Last updated: Mon 6 Apr 2015, 12:32 AM

Iran was offered direct negotiations by the US, a first after almost thirty years of estrangement, along with the EU states and Russia, in order to persuade it to abandon its alleged pursuit of a nuclear weapons programme.

Having offered to Teheran reintegration in the international community, after decades of isolation, the concerned states had even proffered help with the acquisition of a civilian nuclear programme to meet its energy needs—the claimed purpose of the Iranian regime for acquiring a nuclear capability. Despite several reconciliatory overtures made by the US government, Teheran has obdurately refused to budge on its stand as far as its nuclear programme is concerned.

Though the recent post-election riots and wide scale protests did manage to rattle the regime, the establishment was able to contain dissent from deepening any further. Yet, the scale and sustainability of the protests are likely indicators of the growing restlessness among a large segment of the Iranian people—especially the under 30s who constitute nearly three-fourth of the total population. At the same time, the Iranian establishment has blamed the CIA and Britain for fuelling unrest to destabilize the government.

Now, Secretary Clinton has called upon Iran to immediately respond to the US overtures or face isolation over its nuclear programme. Recently, the G-8 summit in Italy had also issued an ultimatum to Iran to engage in negotiations by September or prepare to meet the consequences—possibly sanctions, yet to be decided. Even though Iran has already been dealt a strong dose of international economic sanctions, including those by the US and the United Nations Security Council, things could take a turn for the worse as other states join in.

Apart from sanctions, the possibility of a military strike, currently deemed as the least desirable option by the US, has not been ruled out. The subject of myriad hectic discussions, US Vice Presidents Joe Biden’s recent comments on US non-intervention, should Israel decide to strike Iranian nuclear sites as a preventive tactic, has also raised tensions in the region.
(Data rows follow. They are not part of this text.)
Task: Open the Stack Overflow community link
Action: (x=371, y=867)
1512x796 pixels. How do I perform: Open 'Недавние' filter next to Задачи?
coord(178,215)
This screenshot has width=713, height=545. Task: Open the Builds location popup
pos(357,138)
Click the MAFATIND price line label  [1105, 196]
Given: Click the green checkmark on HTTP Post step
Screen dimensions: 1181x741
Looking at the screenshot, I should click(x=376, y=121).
The fact that Israel might attack Iran if it fails to comply with the demand to abandon its alleged nuclear weapons programme is not only a possibility, it may well happen, considering the bristling hostility Teheran and Tel Aviv have been engaged in.
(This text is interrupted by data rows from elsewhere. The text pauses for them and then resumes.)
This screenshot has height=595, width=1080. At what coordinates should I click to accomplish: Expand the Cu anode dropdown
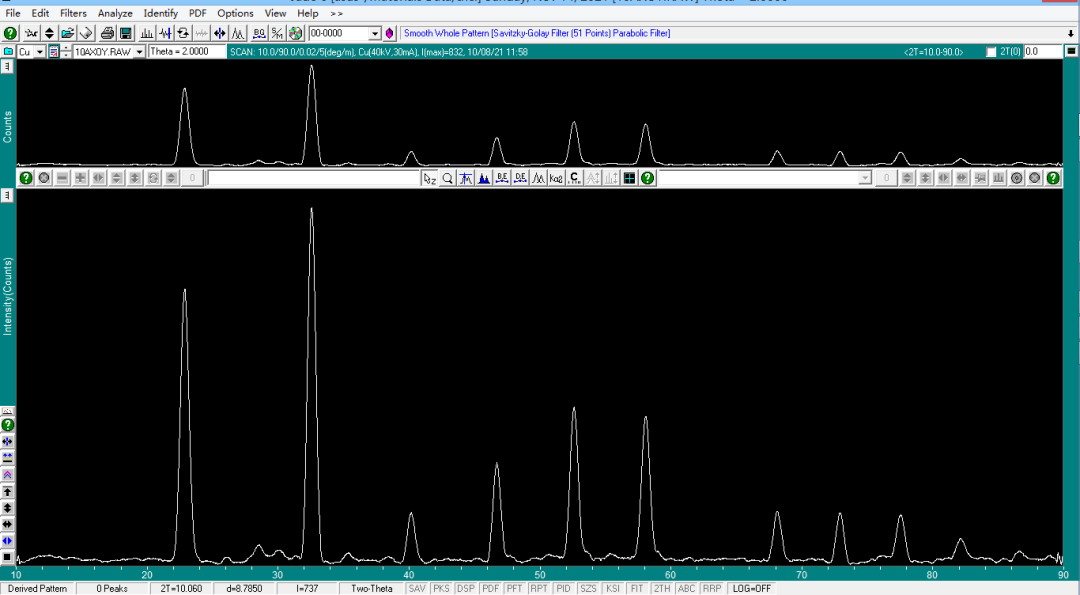(x=39, y=52)
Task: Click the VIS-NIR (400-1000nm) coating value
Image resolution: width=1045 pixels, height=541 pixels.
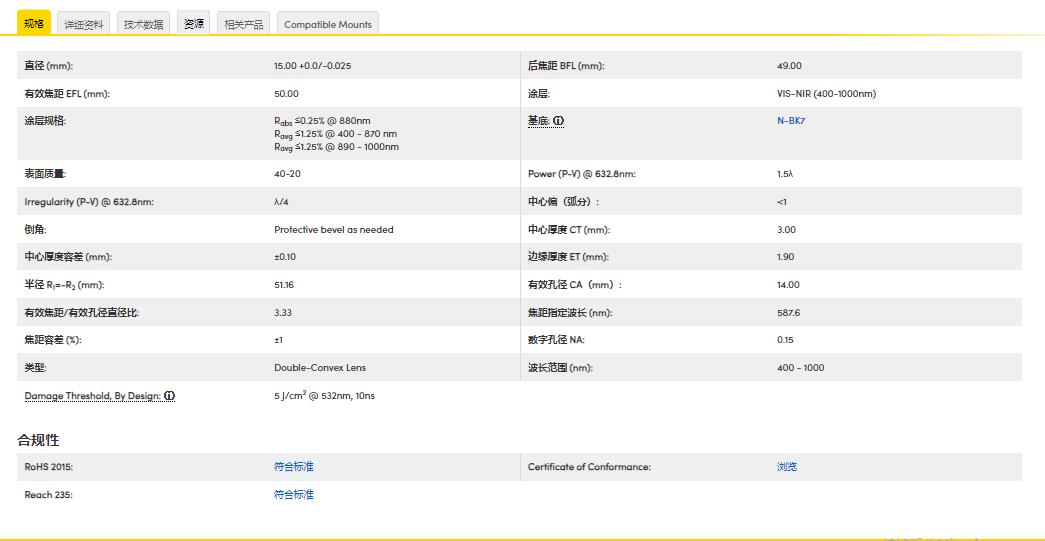Action: [x=826, y=94]
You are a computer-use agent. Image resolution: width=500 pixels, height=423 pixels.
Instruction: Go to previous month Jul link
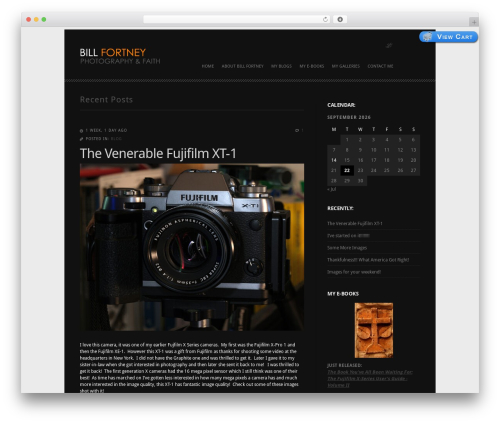(x=332, y=189)
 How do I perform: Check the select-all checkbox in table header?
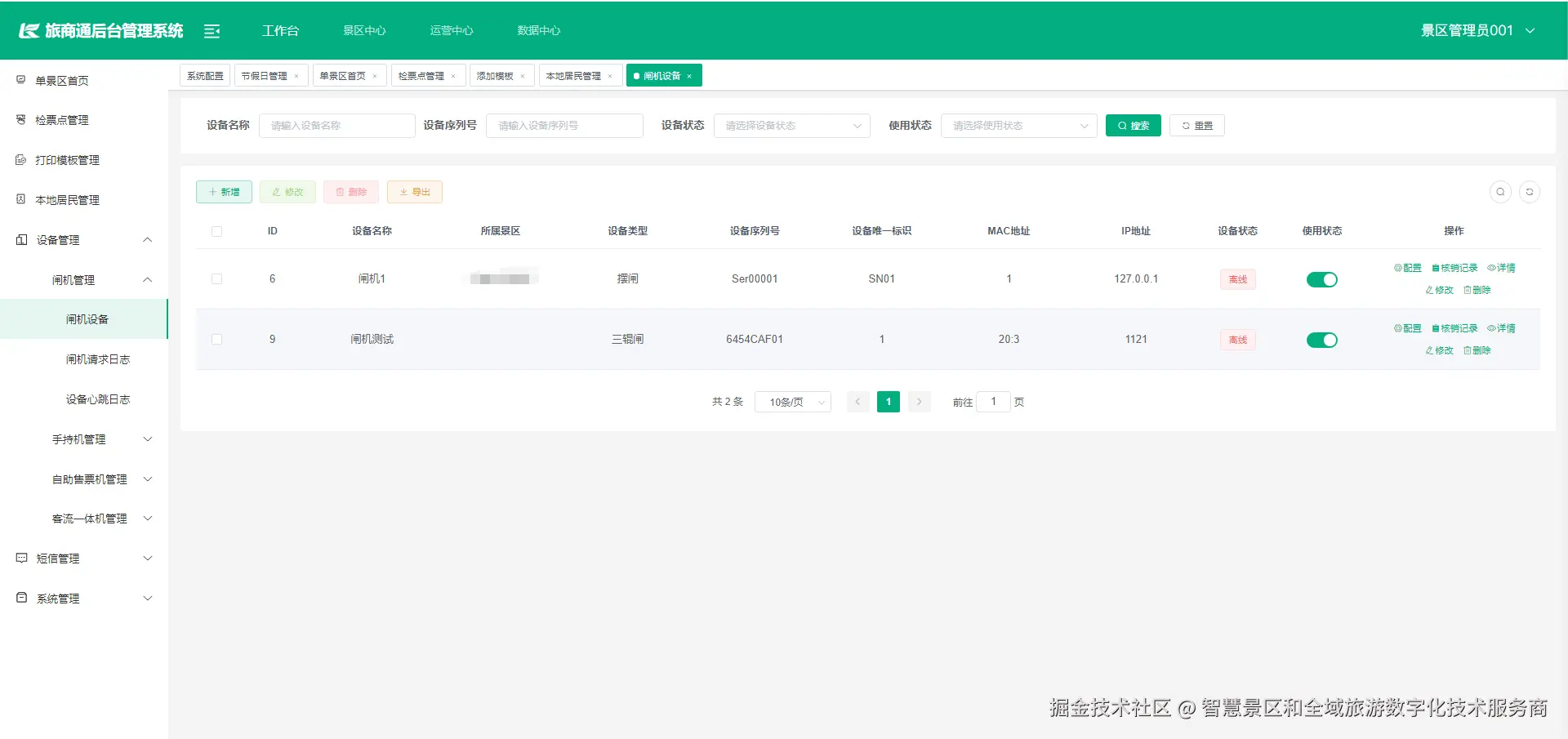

For the sake of regional stability, it is hoped that better sense prevails in Teheran and the government demonstrates flexibility and openness to enter talks and negotiate the terms of engagement with the concerned states. For a military option is highly undesirable. Whether it comes from the US or Israel, it is likely to trigger off further destablisation, with the impact being felt far and wide in the neighbouring states.